What needs to be done
Work out how many lines in the entries below include the word "name". Give nothing but the number.

Information supplied
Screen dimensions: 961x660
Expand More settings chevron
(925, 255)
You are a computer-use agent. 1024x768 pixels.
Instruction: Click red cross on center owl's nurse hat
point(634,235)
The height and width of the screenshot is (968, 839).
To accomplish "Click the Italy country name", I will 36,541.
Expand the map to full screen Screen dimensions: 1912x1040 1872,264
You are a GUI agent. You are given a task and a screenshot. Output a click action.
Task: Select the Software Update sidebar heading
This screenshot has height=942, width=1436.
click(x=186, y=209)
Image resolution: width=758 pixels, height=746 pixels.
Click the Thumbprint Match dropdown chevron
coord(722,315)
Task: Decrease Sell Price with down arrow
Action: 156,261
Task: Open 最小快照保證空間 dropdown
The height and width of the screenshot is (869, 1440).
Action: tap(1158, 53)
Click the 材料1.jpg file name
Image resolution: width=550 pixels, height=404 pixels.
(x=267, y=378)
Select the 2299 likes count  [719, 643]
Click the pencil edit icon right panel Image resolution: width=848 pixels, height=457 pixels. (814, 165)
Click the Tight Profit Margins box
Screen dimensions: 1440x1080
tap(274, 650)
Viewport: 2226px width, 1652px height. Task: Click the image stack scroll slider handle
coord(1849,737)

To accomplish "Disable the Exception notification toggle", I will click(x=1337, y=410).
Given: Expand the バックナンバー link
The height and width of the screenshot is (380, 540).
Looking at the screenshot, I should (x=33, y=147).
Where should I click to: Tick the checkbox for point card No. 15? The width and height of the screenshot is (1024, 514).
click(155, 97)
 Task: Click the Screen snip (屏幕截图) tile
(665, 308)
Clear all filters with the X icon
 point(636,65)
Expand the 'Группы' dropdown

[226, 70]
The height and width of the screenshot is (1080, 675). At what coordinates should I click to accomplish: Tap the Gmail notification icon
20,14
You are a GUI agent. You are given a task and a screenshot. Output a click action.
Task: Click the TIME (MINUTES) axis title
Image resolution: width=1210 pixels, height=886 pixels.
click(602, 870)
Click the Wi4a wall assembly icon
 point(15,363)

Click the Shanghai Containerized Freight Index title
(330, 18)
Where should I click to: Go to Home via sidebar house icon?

Result
2